Quando é necessário chegar ao ponto de aprovar no Parlamento uma recomendação ao Governo como se verificou com a Resolução da AR n.º 138, publicada no passado dia 12 de Maio, para impelir o Ministro do Ambiente e Acção Climática no cumprimento do Regimento da Assembleia e da Constituição para responder às perguntas dos deputados dos vários grupos parlamentares, cita-se, “face ao sistemático incumprimento do dever de resposta”, está tudo dito sobre transparência, escrutínio e contributo que os responsáveis políticos emprestam à qualidade das instituições.

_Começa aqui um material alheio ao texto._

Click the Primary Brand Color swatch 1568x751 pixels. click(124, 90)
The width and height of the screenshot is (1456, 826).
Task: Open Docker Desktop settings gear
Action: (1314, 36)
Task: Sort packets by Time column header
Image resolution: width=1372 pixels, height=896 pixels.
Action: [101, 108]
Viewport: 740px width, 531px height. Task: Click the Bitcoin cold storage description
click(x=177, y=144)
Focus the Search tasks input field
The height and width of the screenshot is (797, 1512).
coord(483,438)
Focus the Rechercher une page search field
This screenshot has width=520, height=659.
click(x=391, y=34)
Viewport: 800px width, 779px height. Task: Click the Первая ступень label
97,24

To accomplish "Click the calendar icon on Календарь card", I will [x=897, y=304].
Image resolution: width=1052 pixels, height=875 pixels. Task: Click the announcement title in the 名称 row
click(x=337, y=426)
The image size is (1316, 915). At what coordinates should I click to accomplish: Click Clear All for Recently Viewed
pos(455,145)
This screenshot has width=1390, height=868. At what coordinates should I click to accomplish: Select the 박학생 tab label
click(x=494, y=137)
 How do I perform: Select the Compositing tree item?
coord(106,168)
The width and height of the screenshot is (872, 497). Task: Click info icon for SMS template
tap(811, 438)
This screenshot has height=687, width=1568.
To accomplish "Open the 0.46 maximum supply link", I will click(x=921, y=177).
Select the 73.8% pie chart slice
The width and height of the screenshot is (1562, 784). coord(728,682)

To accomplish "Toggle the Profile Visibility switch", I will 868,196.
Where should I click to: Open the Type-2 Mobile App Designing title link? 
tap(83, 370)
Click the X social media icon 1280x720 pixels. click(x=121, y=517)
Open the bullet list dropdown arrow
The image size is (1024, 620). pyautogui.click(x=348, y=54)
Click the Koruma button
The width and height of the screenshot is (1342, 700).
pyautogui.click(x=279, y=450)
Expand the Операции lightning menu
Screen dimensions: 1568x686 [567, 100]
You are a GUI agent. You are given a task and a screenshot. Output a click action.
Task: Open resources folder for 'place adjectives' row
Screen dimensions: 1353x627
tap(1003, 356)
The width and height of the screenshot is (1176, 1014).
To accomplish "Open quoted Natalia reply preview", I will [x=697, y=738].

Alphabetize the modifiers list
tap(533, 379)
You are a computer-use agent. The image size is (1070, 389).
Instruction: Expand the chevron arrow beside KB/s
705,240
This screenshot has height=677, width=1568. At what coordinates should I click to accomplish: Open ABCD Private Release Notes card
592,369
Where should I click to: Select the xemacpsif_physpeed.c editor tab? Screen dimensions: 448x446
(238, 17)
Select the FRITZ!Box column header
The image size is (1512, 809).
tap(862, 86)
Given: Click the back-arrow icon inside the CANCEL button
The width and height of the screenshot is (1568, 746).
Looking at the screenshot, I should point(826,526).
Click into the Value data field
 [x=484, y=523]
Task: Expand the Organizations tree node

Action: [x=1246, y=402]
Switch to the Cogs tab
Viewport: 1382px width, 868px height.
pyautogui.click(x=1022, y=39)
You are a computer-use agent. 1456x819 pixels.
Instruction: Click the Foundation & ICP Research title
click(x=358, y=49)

Se o ministro do Ambiente e Acção Climática não responde politicamente, a via judicial apresenta-se como o último reduto de defesa dos direitos de todos os que se deparam com a inoperância e falta de transparência do Governo em matéria ambiental e de ordenamento do território.
Mesmo que o preço a pagar da “judicialização” da política ambiental seja alto — com todas as nefastas consequências de empobrecimento da democracia e quebra de confiança no poder político que isso encarreta — apresenta-se mais como uma inevitabilidade do que como uma verdadeira opção.
É mais uma prova do frágil trilho que hoje a democracia percorre no nosso país. E com responsabilidade política de quem nos governa.